Dictionary entry details
Sense 1
Meaning:
A common cyst of the skin; filled with fatty matter (sebum) that is secreted by a sebaceous gland that has been blocked
Classified under:
Nouns denoting stable states of affairs
Synonyms:
pilar cyst; sebaceous cyst; steatocystoma; wen
Hypernyms ("wen" is a kind of...):
cyst (a closed sac that develops abnormally in some body structure)
Hyponyms (each of the following is a kind of "wen"):
chalazion; Meibomian cyst (a small sebaceous cyst of the eyelid resulting when a Meibomian gland is blocked)
Context examples
He'll set and talk to her, with a calm spirit, wen it's like he couldn't bring himself to open his lips to another.
(David Copperfield, by Charles Dickens)
There was a fellow with a wen in his neck, larger than five wool-packs; and another, with a couple of wooden legs, each about twenty feet high.
(Gulliver's Travels into several remote nations of the world, by Jonathan Swift)
I warn't sure in my mind, wen I come out this morning, as I could go and break to Ham, of my own self, what had so thankfully happened.
(David Copperfield, by Charles Dickens)
You see, wen Missis Gummidge falls a-thinking of the old 'un, she an't what you may call good company.

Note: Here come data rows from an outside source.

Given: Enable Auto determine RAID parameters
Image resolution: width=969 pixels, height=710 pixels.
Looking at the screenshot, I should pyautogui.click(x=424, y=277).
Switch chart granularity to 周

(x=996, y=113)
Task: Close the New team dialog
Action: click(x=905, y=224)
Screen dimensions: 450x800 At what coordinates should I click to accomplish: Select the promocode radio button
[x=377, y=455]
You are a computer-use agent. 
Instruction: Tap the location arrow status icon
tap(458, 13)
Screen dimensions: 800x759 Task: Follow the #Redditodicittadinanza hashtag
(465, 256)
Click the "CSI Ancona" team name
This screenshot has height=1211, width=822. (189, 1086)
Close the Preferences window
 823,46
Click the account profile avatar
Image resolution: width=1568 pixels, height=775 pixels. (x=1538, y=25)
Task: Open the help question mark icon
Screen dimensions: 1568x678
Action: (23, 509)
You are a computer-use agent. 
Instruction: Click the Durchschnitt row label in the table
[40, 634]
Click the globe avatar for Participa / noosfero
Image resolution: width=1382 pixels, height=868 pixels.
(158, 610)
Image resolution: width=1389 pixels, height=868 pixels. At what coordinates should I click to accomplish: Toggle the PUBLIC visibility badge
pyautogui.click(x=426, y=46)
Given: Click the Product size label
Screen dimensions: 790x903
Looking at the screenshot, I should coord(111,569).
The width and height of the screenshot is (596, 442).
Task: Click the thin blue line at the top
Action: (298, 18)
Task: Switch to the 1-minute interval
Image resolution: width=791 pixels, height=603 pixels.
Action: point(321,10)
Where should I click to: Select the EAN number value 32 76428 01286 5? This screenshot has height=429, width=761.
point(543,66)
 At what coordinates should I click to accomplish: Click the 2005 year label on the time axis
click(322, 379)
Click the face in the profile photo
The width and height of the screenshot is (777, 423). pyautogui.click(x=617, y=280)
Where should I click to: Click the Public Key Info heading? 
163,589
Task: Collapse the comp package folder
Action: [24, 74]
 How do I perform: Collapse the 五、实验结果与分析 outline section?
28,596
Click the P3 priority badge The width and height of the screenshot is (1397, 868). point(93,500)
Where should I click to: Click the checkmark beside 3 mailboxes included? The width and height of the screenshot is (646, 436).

(David Copperfield, by Charles Dickens)
She'll work at them clothes, as must be made; and I hope her troubles will begin to seem longer ago than they was, wen she finds herself once more by her rough but loving uncle.
(David Copperfield, by Charles Dickens)
Betwixt you and me, Mas'r Davy—and you, ma'am—wen Mrs. Gummidge takes to wimicking,—our old country word for crying,—she's liable to be considered to be, by them as didn't know the old 'un, peevish-like. Now I DID know the old 'un, said Mr. Peggotty, and I know'd his merits, so I unnerstan' her; but 'tan't entirely so, you see, with others—nat'rally can't be!